What a Wall Street hedge fund has to do with innovation at Sears Holdings
Fortress Investment Group, the first-ever hedge fund IPO, starts trading on the New York Stock Exchange today. If you don’t already have your hard-earned dollars (or euros) tucked away in a nice little hedge fund earning 20-30% a year, now is your chance to play with the Wall Street big boys. The deal priced last night, and some CNBC talking heads are expecting the offering to explode out of the gate. (I’m not so sure – if I remember correctly, during the height of the dot-com mania, there were all kinds of plans floated to take Silicon Valley venture capital funds public, and they never really delivered the returns they promised.)

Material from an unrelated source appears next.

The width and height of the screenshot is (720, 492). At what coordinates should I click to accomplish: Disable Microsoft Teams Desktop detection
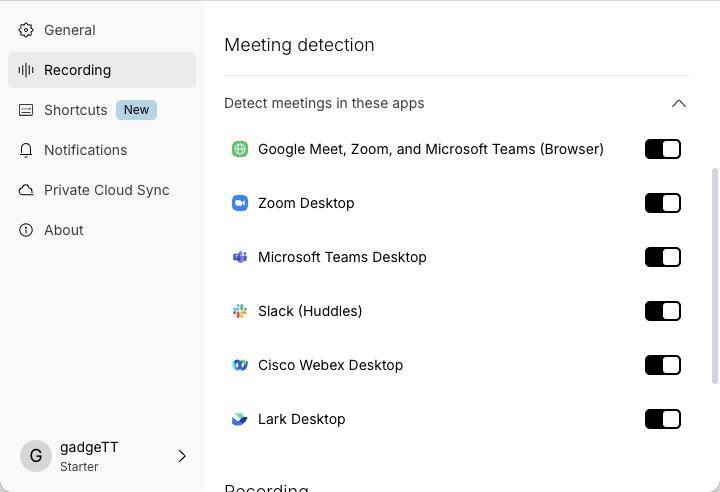click(663, 257)
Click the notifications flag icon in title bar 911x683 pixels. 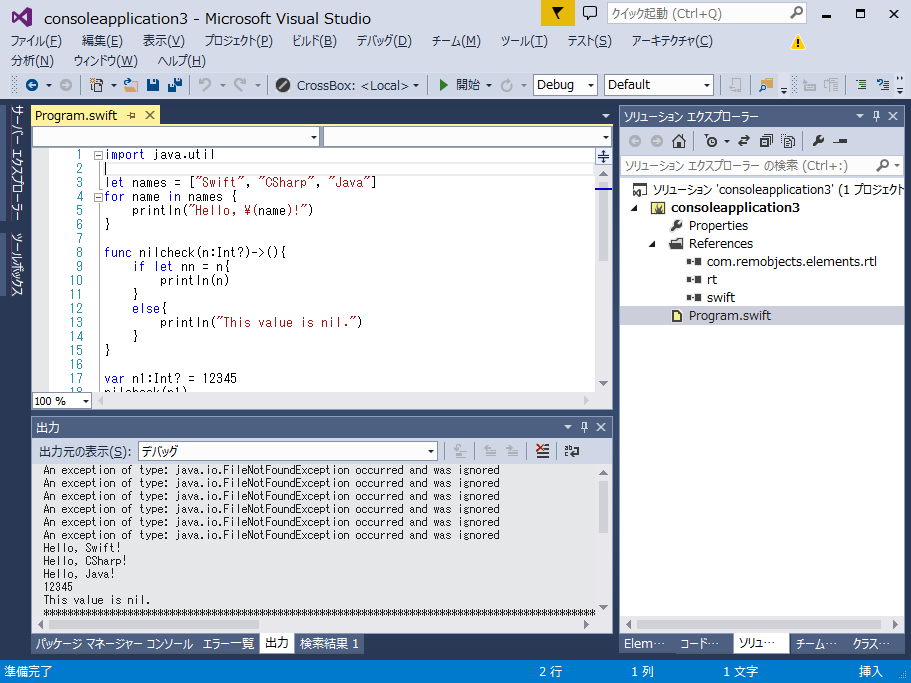557,14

Interestingly, Jim Cramer of CNBC’s “Mad Money” thinks the Fortress IPO will actually be a huge plus for Sears Holdings. You’re probably wondering – wait a second, what in the world does a big Wall Street hedge fund have to do with a retail chain that sells Craftsman power tools? Well, while you were sleeping, Sears Holdings has been quietly operating as a stealth hedge fund, thanks to the innovative financial wizardry of Eddie Lampert. Cramer explains:
“Tomorrow, Fortress will become the first publicly-traded hedge fund in America… the first one you can buy into. And do you know who the biggest beneficiary of that will be? Not Fortress – although I’ll give it a ‘buy’ – one thumb up. No, the big winner from the Fortress IPO is… Sears Holdings (ticker: SHLD)! I believe that they will be the big winners when Fortress – a hedge fund – comes public.
SHLD isn’t a retailer… SHLD is a publicly-traded investment vehicle. What the heck does any of this have to do with Fortress?… It’s all about the comparisons… Right now, there are no publicly-traded hedge funds on U.S. markets. It means we’ve got no yardstick we can use to measure how much the investment part of SHLD* is worth. There’s nothing else like it… SHLD* is what Berkshire Hathaway was 30 years ago, when it was still under $200 bucks a share… I’ve been screamin’ ever since Fast Eddie (Eddie Lampert, CEO of SHLD) took over SHLD that it’s not a retailer. It’s on its way to being something like a hedge fund, that everyone can own a little piece of.”